*. A lot of reviews, by which I mean a lot of online reviews since this movie is rarely discussed much in print, refer to The Legend of Boggy Creek as a piece of shit. I can understand that as an initial reaction — it looks grim, with the sound and picture quality as muddy as Boggy Creek itself — but I think it’s an unfair and ill-considered judgment.
*. What it is, is a very cheaply made independent film. That doesn’t excuse everything. Romero did a lot better with even less in Night of the Living Dead, and Tobe Hooper did more on a comparable budget in The Texas Chain Saw Massacre. But still, Charles B. Pierce made a little go a long way here, not working with professional actors and even building the camera the movie was shot with himself. The creature is, of course, a man in an ape suit.
*. “This is a true story.” Not “based on a true story” or “based on true events.” This is a true story. Which is kind of an odd claim given that the title refers to the story as a “legend.”
*. It’s hard to believe today, but there was actually a whole sub-sub-genre of Bigfoot movies that came out around this time. All forgotten, even by me.
*. “I doubt that you could find a lonelier, spookier place in this country than down around Boggy Creek.” The emphasis falls on the loneliness. The creature, after all never hurts anyone. The fellow at the end is hospitalized for shock, and quickly recovers, while even the dead kitten is found “completely unmarked, apparently she had simply been scared to death.”
*. The Arkansan Bigfoot is sadder and lonelier even than Frankenstein’s monster. This is underlined by the lyrics to his mournful ballad: “”there’s no other such as I / to touch or love before I die.” It’s also heard in his “terrible, lonesome cry,” and is given as the justification for his erratic behaviour (born of the “lonely frustration where he is the only one of his kind”).

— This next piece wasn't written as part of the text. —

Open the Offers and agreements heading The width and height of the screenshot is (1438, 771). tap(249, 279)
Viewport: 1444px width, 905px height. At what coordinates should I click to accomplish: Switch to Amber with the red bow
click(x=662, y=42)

*. And the creature isn’t the only lonely one. Travis Crabtree sings of his loneliness (“nobody sees the flowers bloom but me”) while on his way to visit Herb Jones (“a man who likes a lot of privacy” and who has been “living alone in these bottoms for twenty years”). Just look at all the lonely people.
*. A movie that’s often linked to The Blair Witch Project, in part because the makers of Blair Witch cited it as a major influence. But I don’t see much connection. This movie is not found footage, it is a documentary, and doesn’t attempt to tell any kind of linear narrative involving a particular set of characters. In addition, its monster is something out of nature (the film seems at times to be a nature documentary), not a supernatural bogeywoman.
*. The laid-back voice of the narrator might seem at first to be an odd fit with a horror film, but this is a very laid-back horror film. From the opening shots of the boy gamboling through the fields, through the numerous shots of branches and wildlife, it’s clear Pierce has some time to kill and is in no rush to tell a story. And yet this relaxed pace doesn’t work against the movie. The suspense scenes are nicely placed, economically introduced, and quite capably edited (note the number of cuts in the dog hunt episode). Not much happens in this movie, but it isn’t dull. Ugly and cheap, but not dull.
*. And while I’m on the subject of the narrator, hats off to Vern Stierman. His voice really carries the film, and suits the dominant note of melancholy: a much older man looking back at childhood events.
*. The eleventh highest-grossing movie of 1972, on a budget of $160,000. Astounding. It’s hard to imagine anything like that happening today (Blair Witch isn’t really comparable, for various reasons). But then, 1972 was a different world. It was, for one thing, the year of porn chic. Number four on the box office list was Behind the Green Door. Number six was Deep Throat. Tied for number ten was Fritz the Cat. So yes, a very, very different world. I miss it.